Oct 25, 2025 | Terrorism









In recent years, extremist organisations such as ISIS (also known as Daesh), Al‑Qaeda and its regional affiliates like Islamic State – Khorasan Province (ISKP) have abused the name of Islam in order to legitimise violence, recruit disillusioned youth and further power-political agendas. Their tactics combine twisted scriptural interpretation, emotional propaganda and exploitation of social grievances. While cloaked in religious language, these narratives diverge sharply from Islamic theology and ethics. In Pakistan and beyond, the damage is two-fold: innocent lives lost, and Islam’s reputation among global audiences undermined.

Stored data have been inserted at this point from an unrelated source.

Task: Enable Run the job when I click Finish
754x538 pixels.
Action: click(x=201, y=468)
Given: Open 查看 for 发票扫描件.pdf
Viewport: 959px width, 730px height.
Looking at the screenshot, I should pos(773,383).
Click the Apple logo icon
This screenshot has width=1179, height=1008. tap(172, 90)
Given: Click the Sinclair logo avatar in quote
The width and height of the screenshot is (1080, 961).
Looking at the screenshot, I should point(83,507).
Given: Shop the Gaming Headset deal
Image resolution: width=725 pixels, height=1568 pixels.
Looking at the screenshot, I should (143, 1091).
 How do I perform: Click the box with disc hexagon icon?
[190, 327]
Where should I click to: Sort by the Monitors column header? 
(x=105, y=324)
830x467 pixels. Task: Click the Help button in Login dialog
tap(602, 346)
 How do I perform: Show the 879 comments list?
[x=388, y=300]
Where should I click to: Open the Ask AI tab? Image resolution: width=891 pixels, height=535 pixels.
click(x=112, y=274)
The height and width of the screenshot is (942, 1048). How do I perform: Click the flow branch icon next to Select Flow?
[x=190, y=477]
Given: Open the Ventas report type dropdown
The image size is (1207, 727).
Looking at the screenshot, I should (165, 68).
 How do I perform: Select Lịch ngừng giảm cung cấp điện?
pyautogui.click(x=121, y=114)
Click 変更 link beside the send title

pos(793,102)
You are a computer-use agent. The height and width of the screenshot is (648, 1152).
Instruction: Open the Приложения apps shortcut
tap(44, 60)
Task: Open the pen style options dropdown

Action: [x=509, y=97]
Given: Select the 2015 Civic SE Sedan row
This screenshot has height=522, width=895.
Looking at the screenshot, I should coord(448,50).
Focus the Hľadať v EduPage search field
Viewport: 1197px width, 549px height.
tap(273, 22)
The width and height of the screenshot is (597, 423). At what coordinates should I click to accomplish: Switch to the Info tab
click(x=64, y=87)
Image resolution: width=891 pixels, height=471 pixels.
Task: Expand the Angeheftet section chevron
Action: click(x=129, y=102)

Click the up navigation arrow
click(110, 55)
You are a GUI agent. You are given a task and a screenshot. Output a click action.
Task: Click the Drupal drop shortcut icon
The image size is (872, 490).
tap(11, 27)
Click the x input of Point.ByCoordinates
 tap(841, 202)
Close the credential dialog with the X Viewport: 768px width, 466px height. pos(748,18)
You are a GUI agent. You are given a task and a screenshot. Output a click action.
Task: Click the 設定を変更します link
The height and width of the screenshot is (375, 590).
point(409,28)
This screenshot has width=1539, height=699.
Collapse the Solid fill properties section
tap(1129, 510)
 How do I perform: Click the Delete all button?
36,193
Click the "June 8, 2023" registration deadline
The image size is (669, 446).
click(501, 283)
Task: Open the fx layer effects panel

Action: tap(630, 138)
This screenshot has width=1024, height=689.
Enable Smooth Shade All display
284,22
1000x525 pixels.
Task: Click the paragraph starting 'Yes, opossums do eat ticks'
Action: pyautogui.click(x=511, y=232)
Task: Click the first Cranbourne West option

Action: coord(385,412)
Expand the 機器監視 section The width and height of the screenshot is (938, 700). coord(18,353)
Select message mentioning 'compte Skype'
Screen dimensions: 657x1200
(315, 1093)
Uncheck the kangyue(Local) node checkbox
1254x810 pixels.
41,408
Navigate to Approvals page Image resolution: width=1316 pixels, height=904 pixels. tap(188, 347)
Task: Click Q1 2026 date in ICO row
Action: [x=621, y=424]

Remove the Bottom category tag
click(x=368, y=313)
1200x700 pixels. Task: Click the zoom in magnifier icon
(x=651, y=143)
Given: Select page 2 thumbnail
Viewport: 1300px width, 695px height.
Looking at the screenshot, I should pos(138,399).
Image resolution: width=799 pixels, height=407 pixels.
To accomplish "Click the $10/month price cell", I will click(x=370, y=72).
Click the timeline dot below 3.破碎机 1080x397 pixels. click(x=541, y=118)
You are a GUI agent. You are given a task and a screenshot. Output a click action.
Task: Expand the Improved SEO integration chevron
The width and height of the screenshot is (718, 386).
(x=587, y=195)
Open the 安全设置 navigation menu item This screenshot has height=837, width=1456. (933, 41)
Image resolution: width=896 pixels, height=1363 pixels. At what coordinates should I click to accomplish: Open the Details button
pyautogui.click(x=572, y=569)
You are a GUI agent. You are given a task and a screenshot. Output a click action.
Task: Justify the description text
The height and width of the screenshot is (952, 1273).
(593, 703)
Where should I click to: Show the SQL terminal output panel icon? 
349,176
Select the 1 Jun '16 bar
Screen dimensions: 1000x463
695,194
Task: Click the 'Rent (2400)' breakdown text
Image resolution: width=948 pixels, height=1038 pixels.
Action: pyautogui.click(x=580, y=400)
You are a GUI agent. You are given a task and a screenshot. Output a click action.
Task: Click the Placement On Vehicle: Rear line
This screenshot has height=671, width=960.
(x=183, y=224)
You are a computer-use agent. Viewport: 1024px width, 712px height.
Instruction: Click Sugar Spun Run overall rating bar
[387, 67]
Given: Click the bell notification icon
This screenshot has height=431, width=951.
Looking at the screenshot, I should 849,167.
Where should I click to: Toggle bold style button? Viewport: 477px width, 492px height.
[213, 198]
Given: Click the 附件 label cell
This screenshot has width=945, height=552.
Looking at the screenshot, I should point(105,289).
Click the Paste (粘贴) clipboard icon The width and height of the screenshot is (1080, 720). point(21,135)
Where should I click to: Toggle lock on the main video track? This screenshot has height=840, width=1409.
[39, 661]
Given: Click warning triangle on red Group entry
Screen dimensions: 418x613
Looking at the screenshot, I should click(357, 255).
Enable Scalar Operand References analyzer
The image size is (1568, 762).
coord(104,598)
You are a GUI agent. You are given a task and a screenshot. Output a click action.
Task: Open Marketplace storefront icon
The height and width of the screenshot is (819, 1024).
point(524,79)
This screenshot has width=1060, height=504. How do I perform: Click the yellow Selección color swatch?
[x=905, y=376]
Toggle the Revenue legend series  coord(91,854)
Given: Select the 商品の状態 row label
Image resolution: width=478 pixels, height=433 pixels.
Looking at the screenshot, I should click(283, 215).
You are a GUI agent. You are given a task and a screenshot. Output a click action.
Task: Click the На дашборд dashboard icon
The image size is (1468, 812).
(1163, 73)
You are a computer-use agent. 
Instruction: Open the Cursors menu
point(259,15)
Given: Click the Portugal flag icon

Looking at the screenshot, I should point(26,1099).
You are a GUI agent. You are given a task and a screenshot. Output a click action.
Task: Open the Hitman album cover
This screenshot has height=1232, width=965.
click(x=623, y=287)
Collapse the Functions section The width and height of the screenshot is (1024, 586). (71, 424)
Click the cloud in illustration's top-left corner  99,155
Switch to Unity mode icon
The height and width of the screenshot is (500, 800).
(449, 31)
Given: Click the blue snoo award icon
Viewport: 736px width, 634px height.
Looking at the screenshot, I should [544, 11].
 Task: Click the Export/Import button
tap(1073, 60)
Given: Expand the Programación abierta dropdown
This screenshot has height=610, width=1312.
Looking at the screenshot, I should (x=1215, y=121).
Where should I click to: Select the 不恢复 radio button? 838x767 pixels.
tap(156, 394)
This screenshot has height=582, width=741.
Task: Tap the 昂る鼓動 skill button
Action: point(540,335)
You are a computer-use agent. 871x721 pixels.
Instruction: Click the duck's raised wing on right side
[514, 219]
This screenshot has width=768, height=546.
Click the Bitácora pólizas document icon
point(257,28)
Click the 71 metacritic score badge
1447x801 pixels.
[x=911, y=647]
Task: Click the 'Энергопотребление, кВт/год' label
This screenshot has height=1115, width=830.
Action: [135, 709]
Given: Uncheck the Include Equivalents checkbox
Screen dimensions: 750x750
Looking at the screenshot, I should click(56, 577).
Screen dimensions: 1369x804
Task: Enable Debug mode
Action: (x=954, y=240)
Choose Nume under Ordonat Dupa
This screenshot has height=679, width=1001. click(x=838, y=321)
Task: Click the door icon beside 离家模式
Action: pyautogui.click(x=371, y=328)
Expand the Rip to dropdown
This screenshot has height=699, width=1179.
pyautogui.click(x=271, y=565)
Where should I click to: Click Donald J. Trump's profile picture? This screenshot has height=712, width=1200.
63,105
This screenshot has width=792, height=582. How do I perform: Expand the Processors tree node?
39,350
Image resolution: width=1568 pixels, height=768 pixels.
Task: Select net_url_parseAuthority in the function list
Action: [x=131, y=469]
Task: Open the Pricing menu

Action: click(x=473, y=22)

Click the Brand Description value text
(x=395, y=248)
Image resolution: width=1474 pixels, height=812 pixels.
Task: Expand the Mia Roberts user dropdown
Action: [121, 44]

Ideological Manipulation, and Selective Scripture

Extremists often begin by cherry-picking Qur’anic verses or Hadiths out of context to create a narrative of existential struggle. For example, ISIS and related groups have claimed that Muslims are under siege and that only armed jihad offers salvation, a reading far removed from the predominant Islamic teaching of peace, mercy and justice. According to a recent report by the Wilson Center on ISIS’s religious-freedom abuses, ISIS forced conversions, destroyed shrines, imposed harsh punishments on minority faiths, and rewrote school curricula, actions clearly contrary to mainstream Islamic ethics.

In South Asia the ISKP has employed a Takfiri ideology, declaring other Muslims “apostates” and thus legitimate targets of violence. In Pakistan’s Balochistan province the ISKP has attacked not only minority communities but also Sunni Muslims in government or security agencies, labelling them state-stooges rather than true believers.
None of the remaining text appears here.